» WHAT IS NEEDED: The required output is the exact run of lines in the listing below from the line holding "The height and" through the line holding "the Centro de", with no pictures.

» EXTRACTED DATA:
[Start of section]

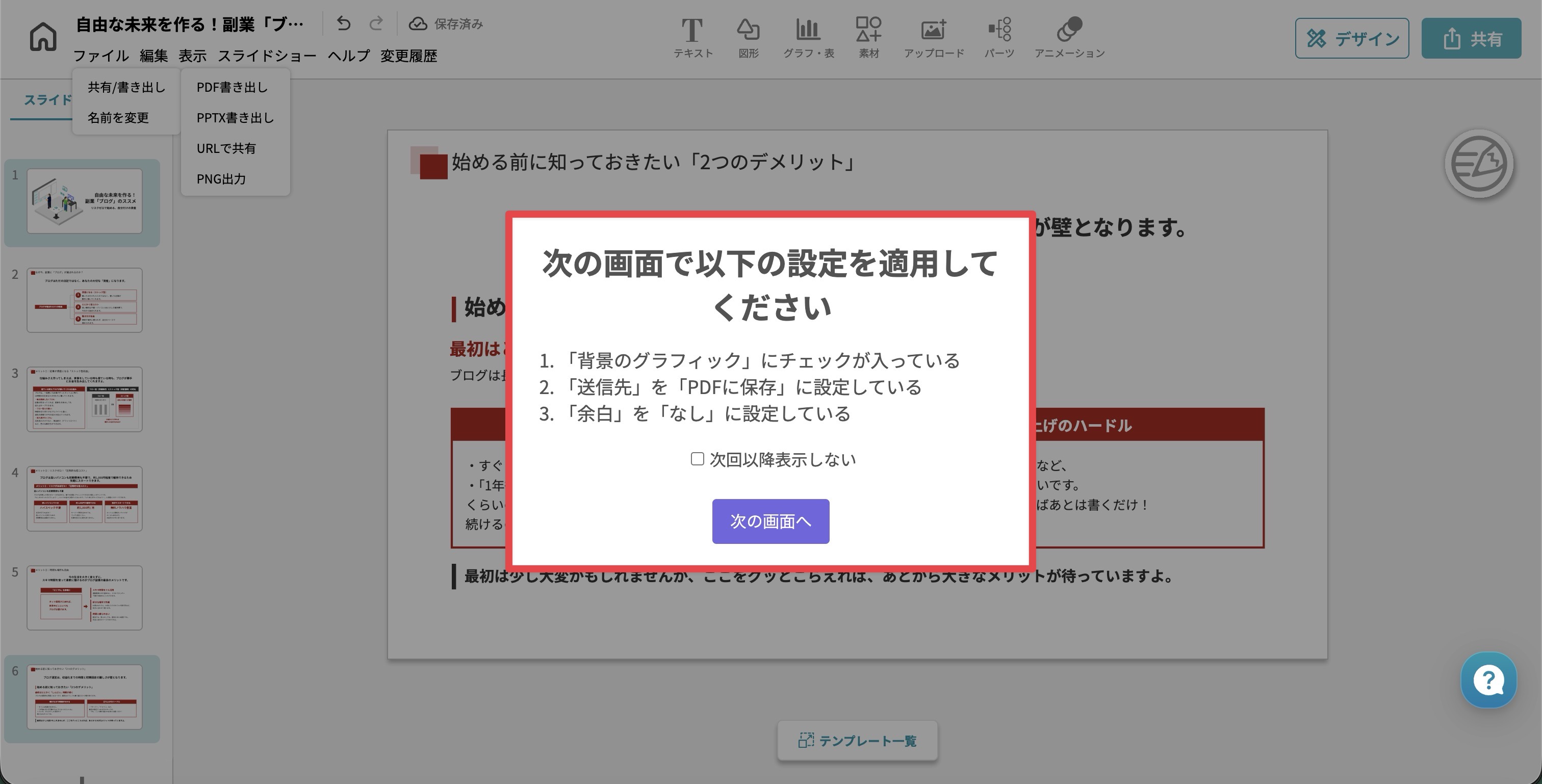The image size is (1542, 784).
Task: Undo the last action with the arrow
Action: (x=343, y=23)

[End of section]
[Start of section]

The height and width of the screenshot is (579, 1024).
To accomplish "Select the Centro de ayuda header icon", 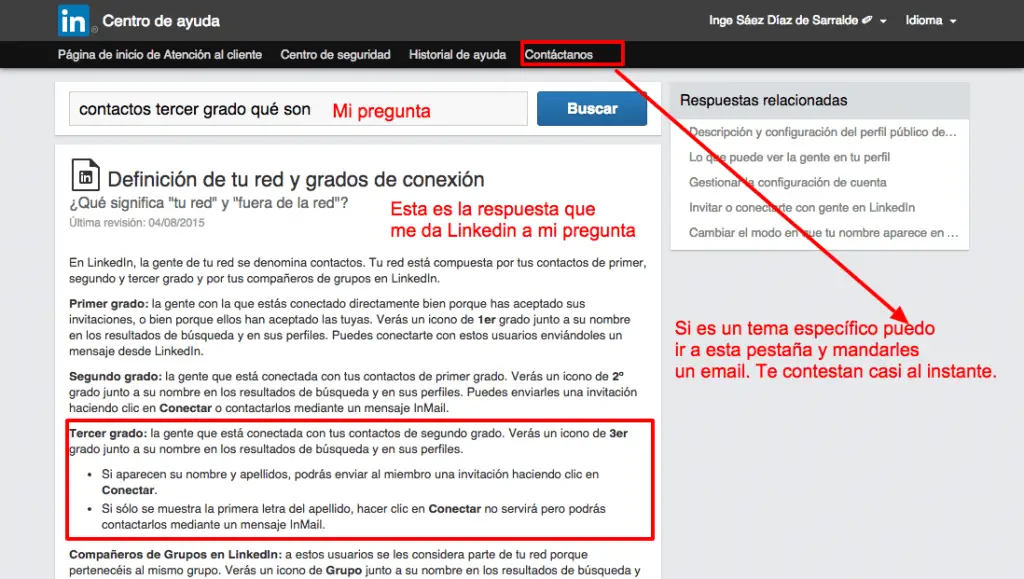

[End of section]

» ANSWER AREA:
The height and width of the screenshot is (579, 1024).
To accomplish "Select the Centro de ayuda header icon", 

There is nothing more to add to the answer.